(Pixel coordinate grounding data)
◆ ◆ ◆ ◆

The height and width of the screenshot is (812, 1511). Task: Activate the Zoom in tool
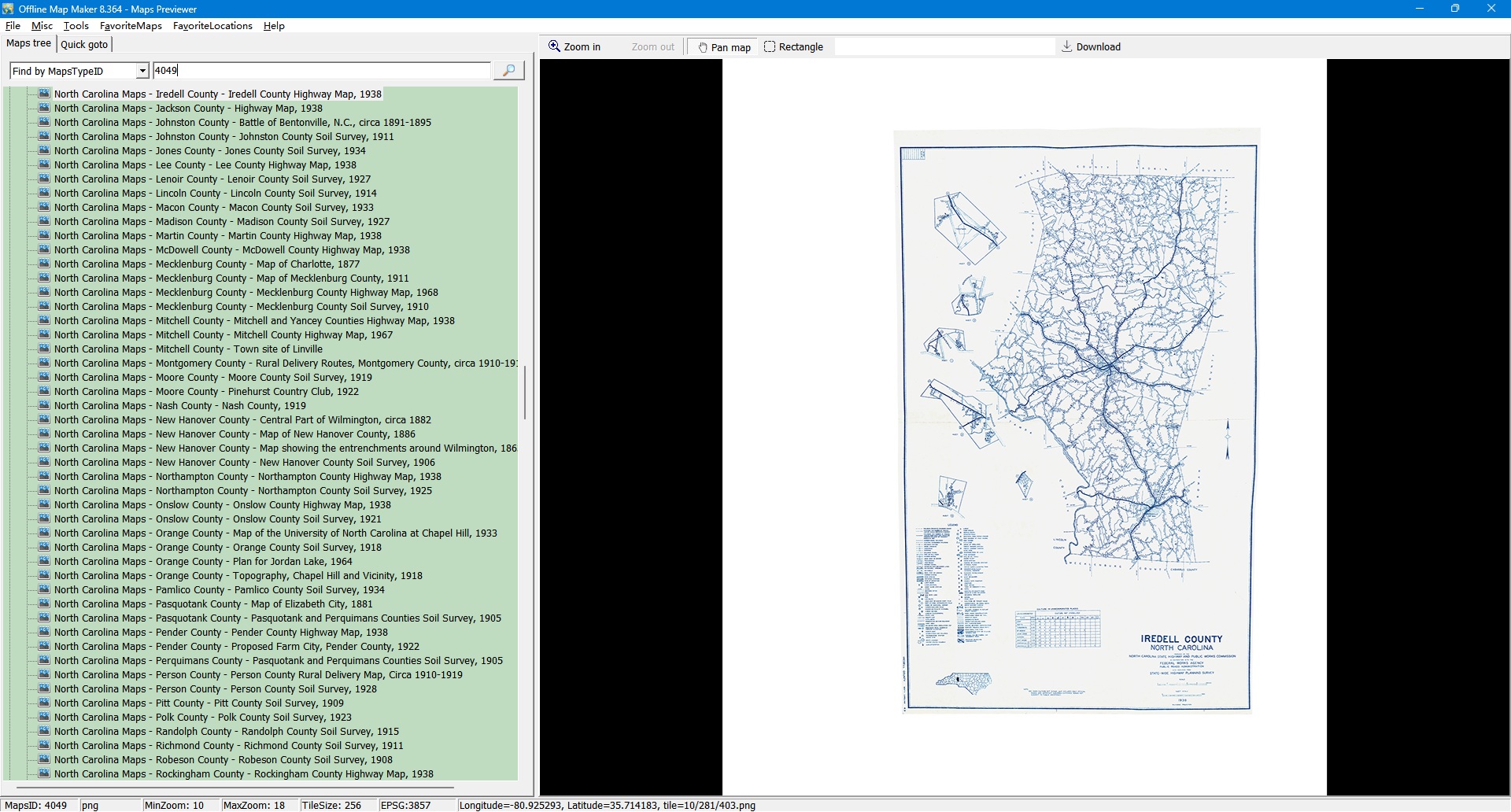pyautogui.click(x=574, y=47)
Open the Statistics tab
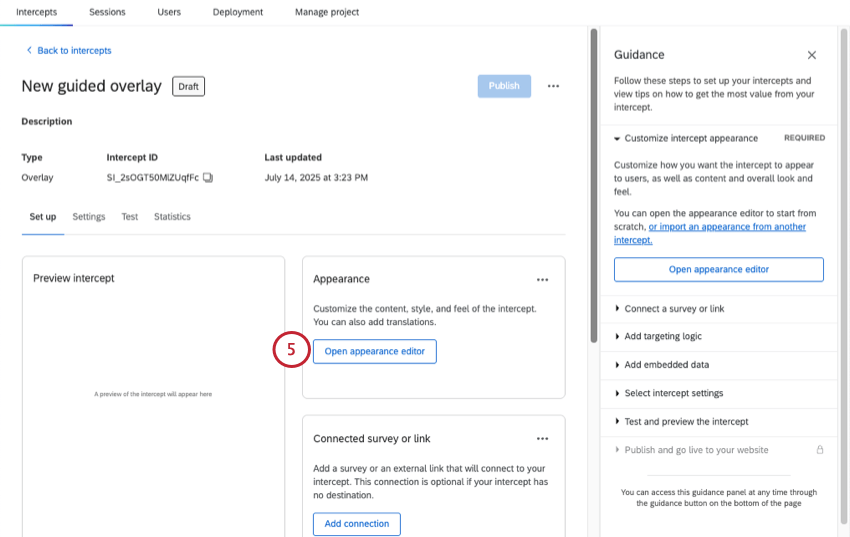This screenshot has width=850, height=537. pos(172,217)
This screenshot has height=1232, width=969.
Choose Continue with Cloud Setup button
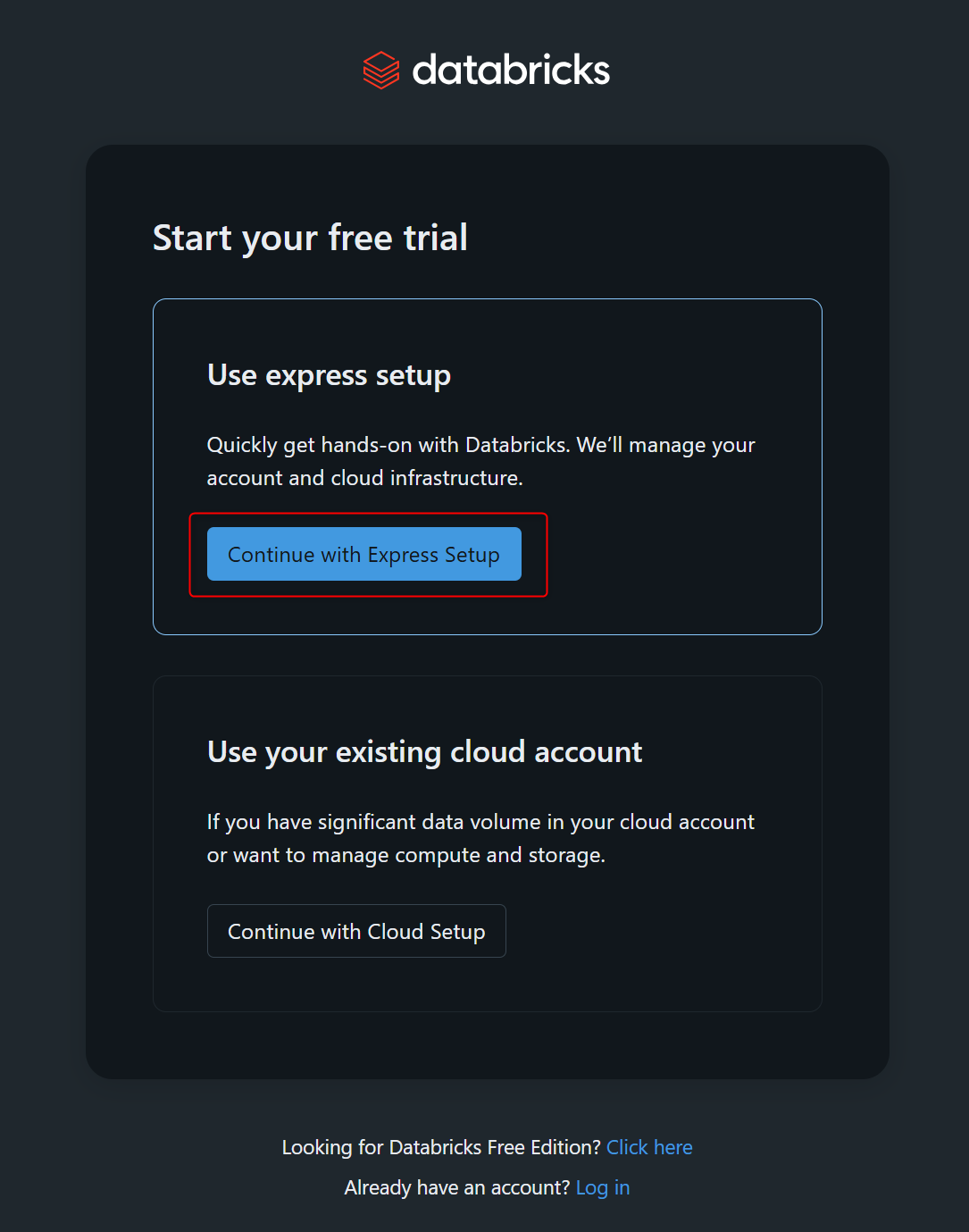click(x=356, y=931)
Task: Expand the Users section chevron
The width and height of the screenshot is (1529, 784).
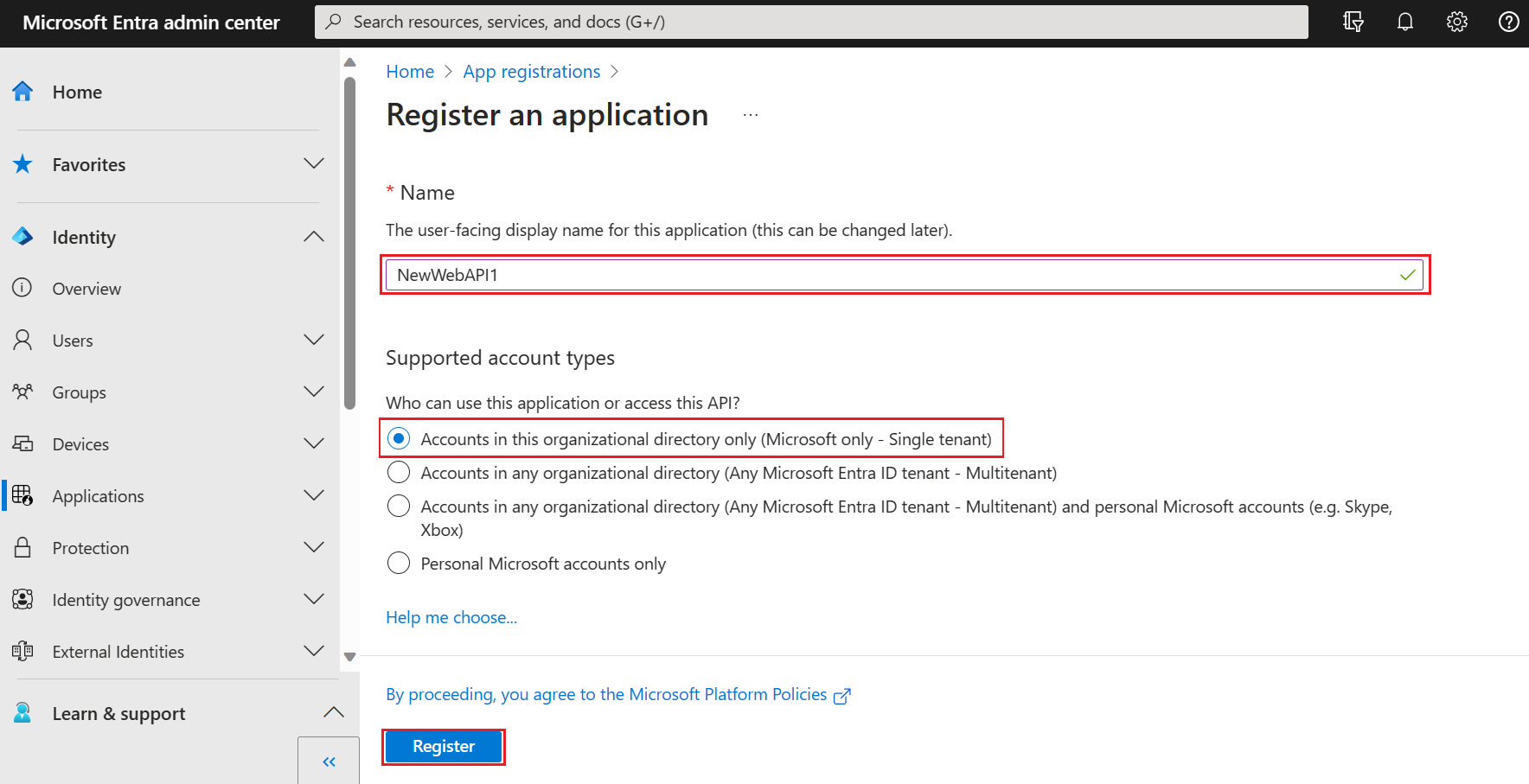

◆ ◆ ◆ ◆

→ EXERCISE DESCRIPTION
Restate all entries above exactly, but not the images.

→ EXPECTED ANSWER
The height and width of the screenshot is (812, 1511). Task: Activate the Zoom in tool
pyautogui.click(x=574, y=47)
Open the Statistics tab
This screenshot has width=850, height=537. pos(172,217)
This screenshot has height=1232, width=969.
Choose Continue with Cloud Setup button
click(x=356, y=931)
Task: Expand the Users section chevron
The width and height of the screenshot is (1529, 784).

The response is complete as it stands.